EXERCISE INSTRUCTIONS —
Put every line of the records below into a Markdown table with the columns "No." and "Line", numbering each row and omitting blank lines.

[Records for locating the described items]
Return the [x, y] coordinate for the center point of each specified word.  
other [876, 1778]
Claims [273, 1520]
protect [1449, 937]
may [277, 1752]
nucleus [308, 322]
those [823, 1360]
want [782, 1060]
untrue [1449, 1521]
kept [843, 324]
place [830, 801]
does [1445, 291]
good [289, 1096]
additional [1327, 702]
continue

CORRECT RESPONSE —
| No. | Line |
|---|---|
| 1 | Return the [x, y] coordinate for the center point of each specified word.   |
| 2 | other [876, 1778] |
| 3 | Claims [273, 1520] |
| 4 | protect [1449, 937] |
| 5 | may [277, 1752] |
| 6 | nucleus [308, 322] |
| 7 | those [823, 1360] |
| 8 | want [782, 1060] |
| 9 | untrue [1449, 1521] |
| 10 | kept [843, 324] |
| 11 | place [830, 801] |
| 12 | does [1445, 291] |
| 13 | good [289, 1096] |
| 14 | additional [1327, 702] |
| 15 | continue |